# Update Statement automatisch unterteilen lassen



## Guest (16. Jan 2006)

Ich möchte ein Update auf eine Datenbank machen, bei dem mehrere zig tausend Datensätze angesprochen werden. Aus bestimmten Gründen darf sich das Update allerdings auf nicht mehr als 10.000 Datensätze beziehen (die Gründe sollen an dieser Stelle egal sein).

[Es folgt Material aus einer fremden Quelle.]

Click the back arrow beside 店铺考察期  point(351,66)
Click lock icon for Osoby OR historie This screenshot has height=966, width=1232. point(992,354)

Gibt es eine Möglichkeit, ein Update-Statement automatisch unterteilen zu lassen? So dass beispielsweise 3 mal 10.000 Datensätze aktualisiert werden?


----------



## sliwalker (16. Jan 2006)

Hoi,

in Java fällt mir dirket jetzt nichts ein, aber schon mal über einen Trigger auf der Tabelle nachgedacht?

greetz
SLi


----------



## Bleiglanz (16. Jan 2006)

nein, das ist unmöglich

such dir vorher mit geeigneten SELECTS Attribute die eine gute Streuung haben

und zerleg sie dann mit 

WHERE id > 500

und 

WHERE NOT (id > 500)


oder

du machst erst einen SELECT

sammelst immer 10000 UPDATE-Statements zeilenweise und machst batch-updates von java aus

(ist aber laaaangsam, weil für jede Zeile ein update losgejagt wird)


----------



## Guest (16. Jan 2006)

mit der id wäre wohl die einzige möglichkeit. werde es einfach mal ausprobieren. danke


----------